▶ _Work to be completed_
This exercise calls for the line with "You are a GUI", the line with "The width and height of the screenshot is (1497, 812).", and all lines between them in the material below, output exactly and with no other lines.

▶ _Supplied data_
========================

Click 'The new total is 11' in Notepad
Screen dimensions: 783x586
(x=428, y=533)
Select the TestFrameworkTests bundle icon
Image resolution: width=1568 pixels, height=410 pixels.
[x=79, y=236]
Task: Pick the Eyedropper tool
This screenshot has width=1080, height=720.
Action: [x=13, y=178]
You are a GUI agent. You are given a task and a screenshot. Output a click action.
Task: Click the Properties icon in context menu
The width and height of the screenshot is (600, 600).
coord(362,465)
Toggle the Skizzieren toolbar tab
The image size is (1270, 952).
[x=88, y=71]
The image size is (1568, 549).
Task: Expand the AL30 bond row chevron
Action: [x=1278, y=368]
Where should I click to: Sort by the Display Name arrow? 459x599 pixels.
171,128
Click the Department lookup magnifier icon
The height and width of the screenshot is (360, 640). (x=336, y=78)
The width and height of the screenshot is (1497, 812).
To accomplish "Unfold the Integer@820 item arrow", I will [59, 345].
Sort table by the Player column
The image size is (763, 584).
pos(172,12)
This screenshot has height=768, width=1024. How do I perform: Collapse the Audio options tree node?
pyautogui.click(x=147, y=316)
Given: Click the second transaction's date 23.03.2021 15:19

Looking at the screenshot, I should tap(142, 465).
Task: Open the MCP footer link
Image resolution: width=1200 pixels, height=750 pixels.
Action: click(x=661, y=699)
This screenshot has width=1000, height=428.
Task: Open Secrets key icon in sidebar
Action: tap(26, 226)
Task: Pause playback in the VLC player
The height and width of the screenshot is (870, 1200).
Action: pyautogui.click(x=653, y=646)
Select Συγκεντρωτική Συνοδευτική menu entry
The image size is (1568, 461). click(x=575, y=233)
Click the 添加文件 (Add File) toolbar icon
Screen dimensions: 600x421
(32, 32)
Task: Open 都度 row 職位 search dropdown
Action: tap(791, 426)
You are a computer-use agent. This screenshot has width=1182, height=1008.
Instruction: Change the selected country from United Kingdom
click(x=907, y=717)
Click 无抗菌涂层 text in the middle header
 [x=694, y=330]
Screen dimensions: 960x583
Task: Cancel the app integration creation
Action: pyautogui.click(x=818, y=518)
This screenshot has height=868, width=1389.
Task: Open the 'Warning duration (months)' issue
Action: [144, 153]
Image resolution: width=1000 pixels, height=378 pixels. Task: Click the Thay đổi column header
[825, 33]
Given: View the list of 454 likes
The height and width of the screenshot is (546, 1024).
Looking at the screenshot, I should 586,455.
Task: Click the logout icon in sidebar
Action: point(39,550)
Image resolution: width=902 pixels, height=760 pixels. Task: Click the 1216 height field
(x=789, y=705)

========================

▶ _Reply to the exercise_
You are a GUI agent. You are given a task and a screenshot. Output a click action.
Task: Click the Properties icon in context menu
The width and height of the screenshot is (600, 600).
coord(362,465)
Toggle the Skizzieren toolbar tab
The image size is (1270, 952).
[x=88, y=71]
The image size is (1568, 549).
Task: Expand the AL30 bond row chevron
Action: [x=1278, y=368]
Where should I click to: Sort by the Display Name arrow? 459x599 pixels.
171,128
Click the Department lookup magnifier icon
The height and width of the screenshot is (360, 640). (x=336, y=78)
The width and height of the screenshot is (1497, 812).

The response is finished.